Thank you so much for sending your positive thoughts and support to my grandpa and family after Friday’s post; we truly appreciate your well-wishes and your kindness. Grandpa thankfully came stoically out of what was a very long and difficult surgery, and is already charming the nurses with his jokes (we, his family, have always been charmed). Thank you again for your support. Big hugs back to all of you!

Also, as many of you surmised, this weekend most certainly necessitated much chocolate…

Vosges Woolloomooloo Bar

Vosges Woolloomooloo BarAs I rifled through my slowly-dwindling collection of Vosges chocolate bars, trying to decide which flavour to partake in, the word “Woolloomooloo” jumped out at me. In turn, my hand jumped out at it.

Why, you may ask, this sudden movement akin to a cheetah leaping on its prey? Well, folks, Vosges Woolloomooloo Bar has a direct affinity with Australia, as it’s named after “the famed suburb Woolloomooloo in Sydney and meant to hono[u]r the Aboriginal claim to the scrumptious macadamia nut”. You might also be interested to know that, according to Wikipedia, the name Woolloomooloo could be derived from any of several Aboriginal words meaning, or else pronunciations of, “place of plenty”, “young black kangaroo”, “field of blood”, “windmill”, or “There’s wool on my loo!”.

Mmm, tasty.

Vosges Woolloomooloo BarI also wanted to eat this Vosges Woolloomooloo chocolate because its incorporated hemp seeds are illegal to produce and sell in Australia. Subsequently, by eating this chocolate I could totally feel, like, super totally, like, hardcore.

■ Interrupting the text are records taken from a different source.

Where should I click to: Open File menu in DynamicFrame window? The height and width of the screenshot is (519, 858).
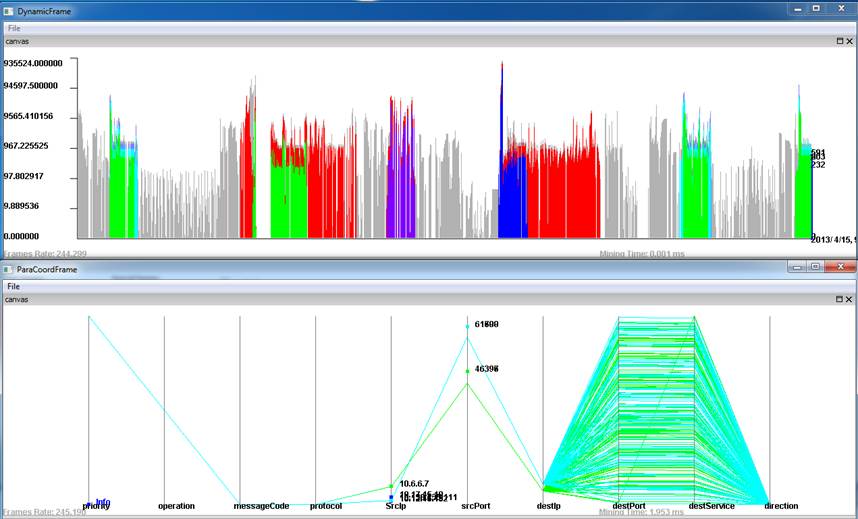pos(14,29)
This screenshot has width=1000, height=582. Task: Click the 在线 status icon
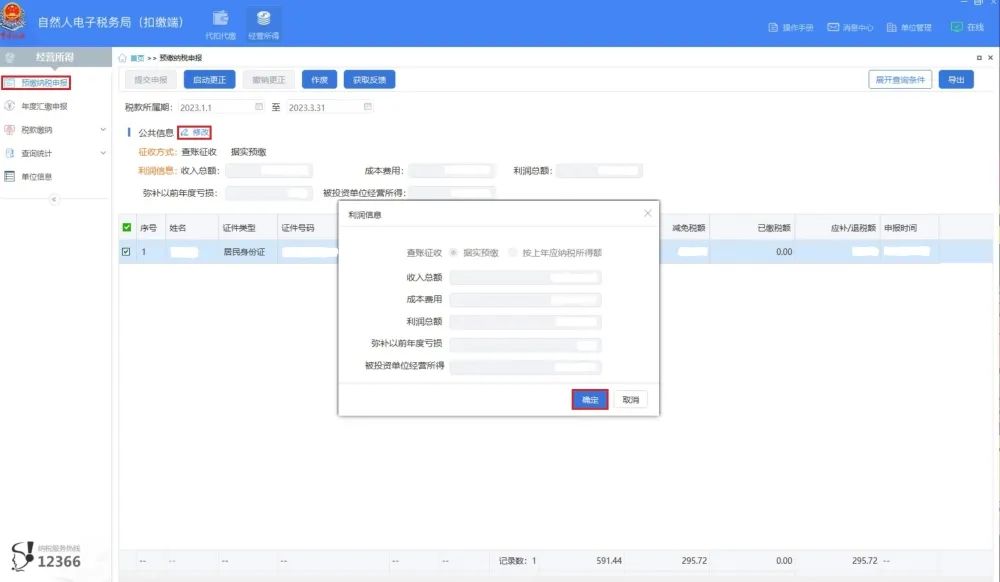pyautogui.click(x=957, y=27)
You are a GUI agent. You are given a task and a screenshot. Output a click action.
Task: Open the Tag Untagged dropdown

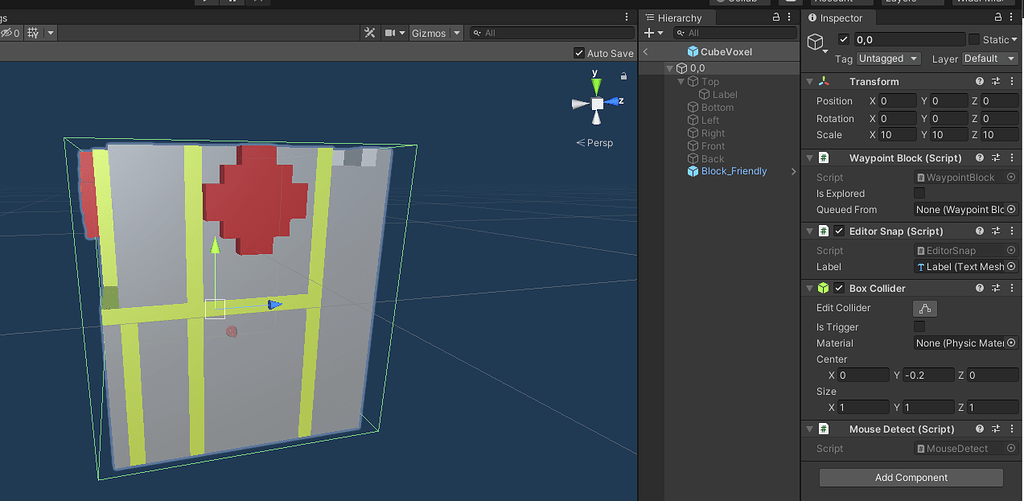tap(888, 59)
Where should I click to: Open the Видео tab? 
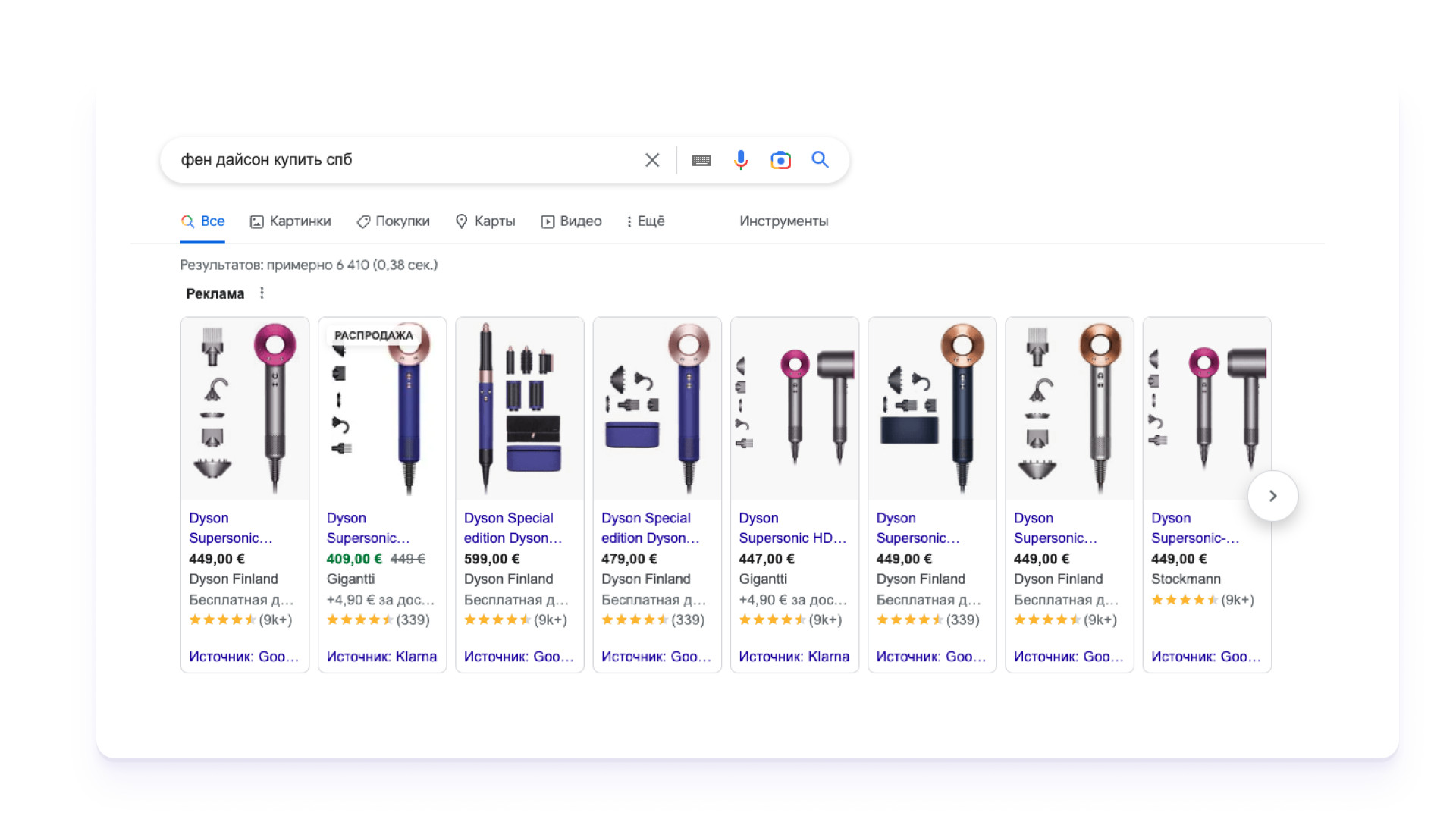[x=571, y=221]
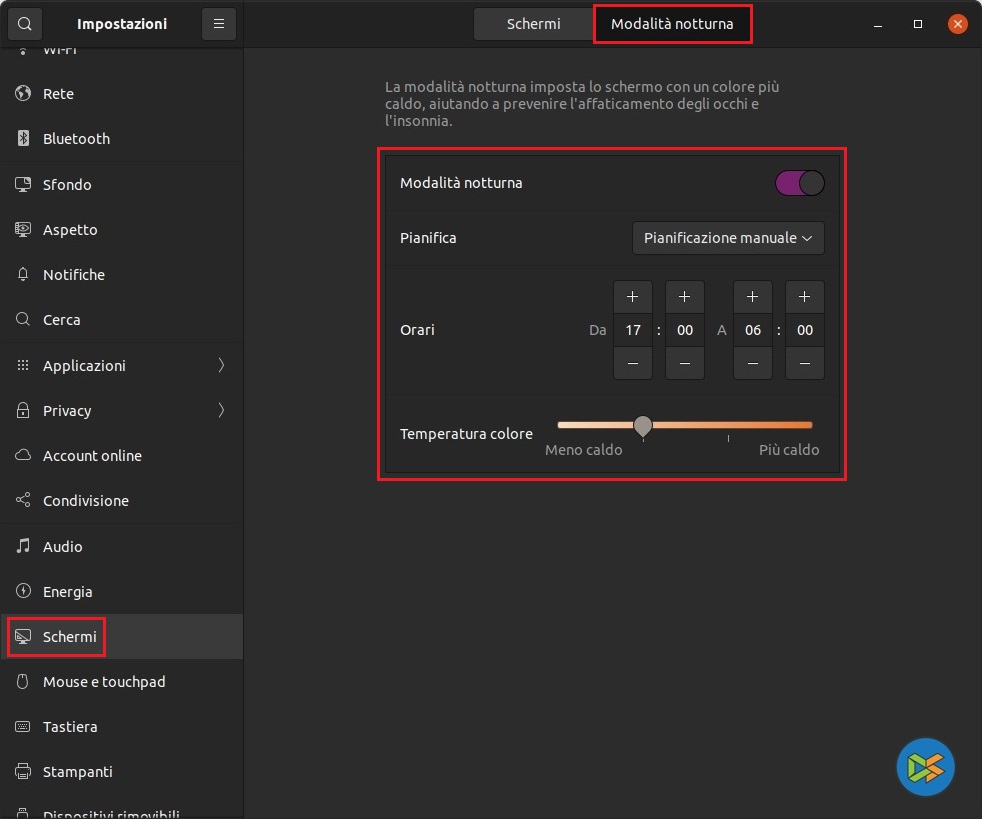982x819 pixels.
Task: Expand the Privacy submenu chevron
Action: [221, 411]
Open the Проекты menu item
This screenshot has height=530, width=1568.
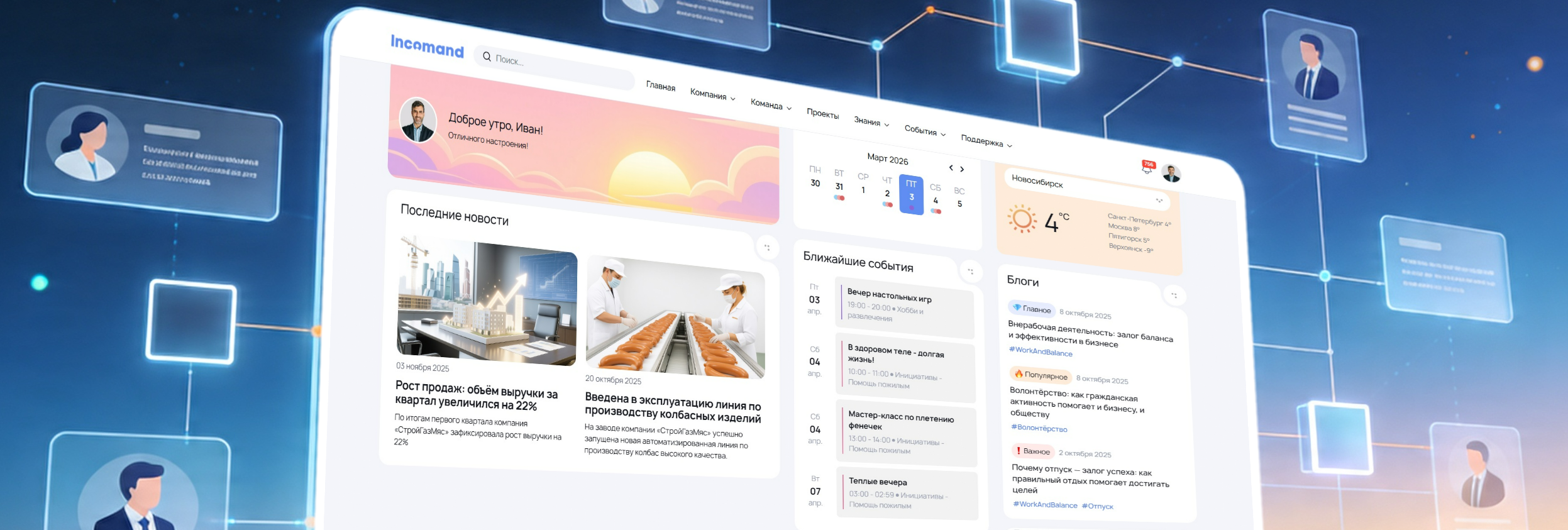point(822,114)
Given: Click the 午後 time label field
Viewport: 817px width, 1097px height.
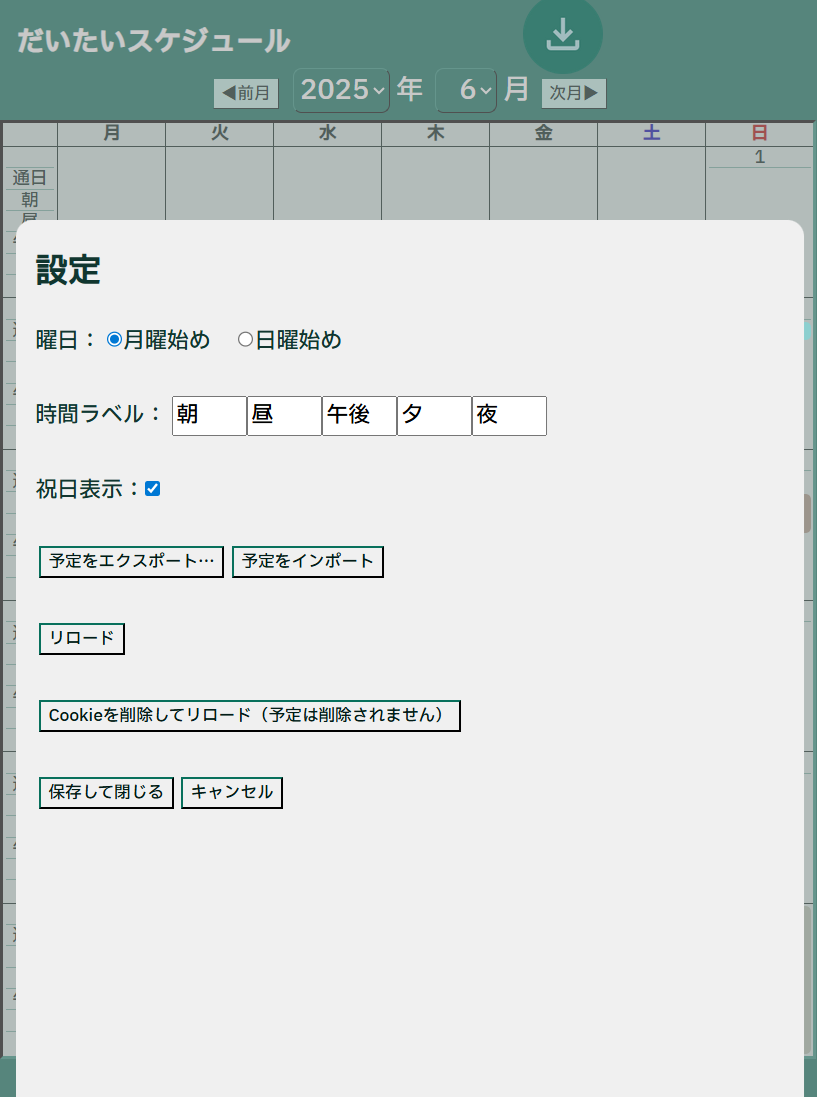Looking at the screenshot, I should (x=359, y=415).
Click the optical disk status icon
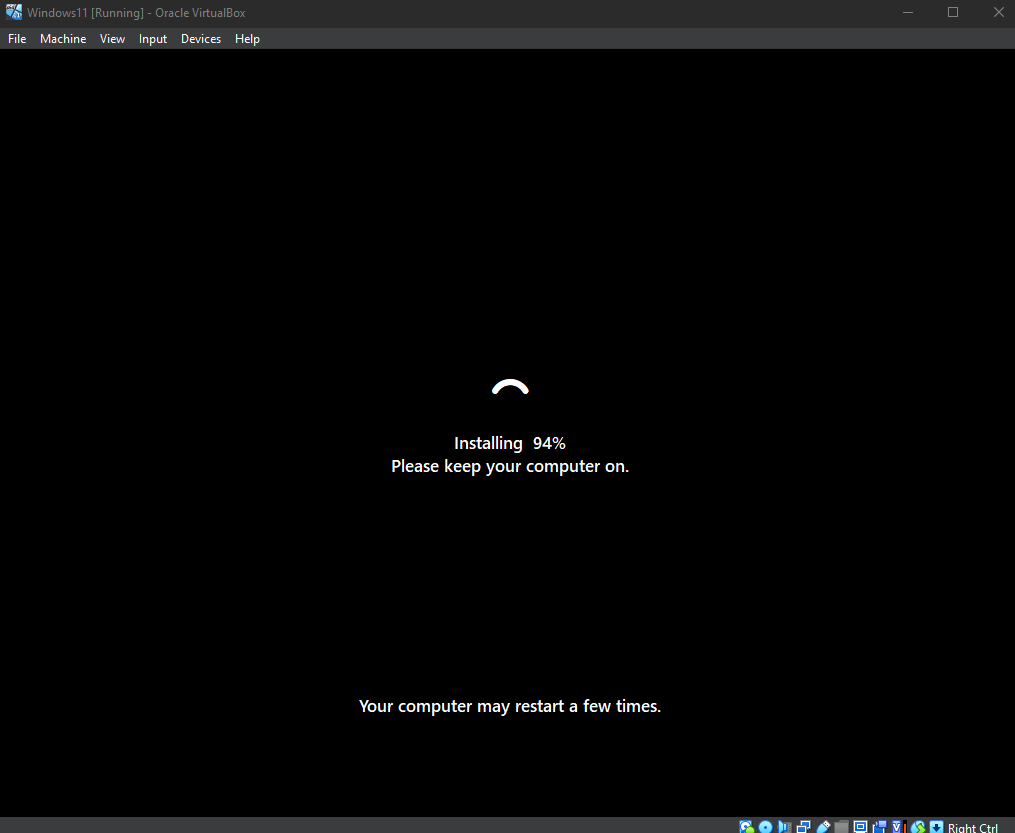 pos(765,827)
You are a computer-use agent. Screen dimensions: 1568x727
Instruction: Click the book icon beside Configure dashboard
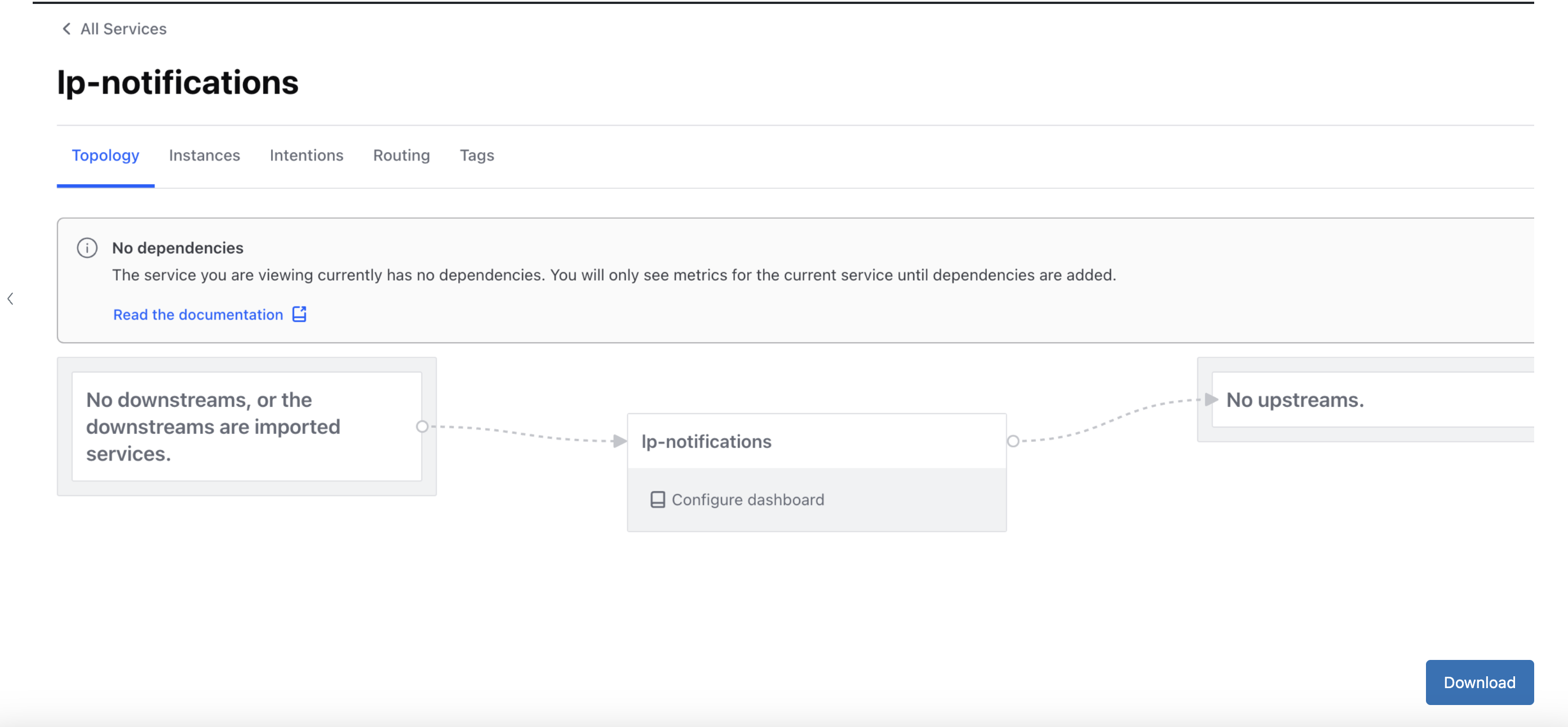pos(657,499)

What’s that you say? You want me to stop talking peripherally about the chocolate and discuss the actual chocolate itself?

Spoilsports.

Vosges Woolloomooloo BarThe Vosges Woolloomoolo Bar is comprised of 41% milk chocolate, roasted and salted macadamia nuts, Indonesian coconut, and hemp seeds. Upon unwrapping the bar, the reddish-brown colour of the chocolate combined with the visible nut-seed-coconut goodies lurking just below the surface put me in positive frame of mind. Adding to the air of possibility was the aroma, which clearly sent forth notes of coconut and caramel.

I took a bite. And then decided that, in a move away from my usual mode of reviewing, I would simply cut-and-paste my tasting notes into this post. Behold the way my mind works:

Deep cocoa, not too sweet, something nutty but unfamiliar, almost like sesame but more complex, earthier… hello, salt hit! I do like you! What is that lurking flavour, is it hemp? Coconut subtle, big tick, blends in nicely with the coconut, hemp, and macadamia into a complex nuttiness that plays with a taste-memory I can’t quite pin down…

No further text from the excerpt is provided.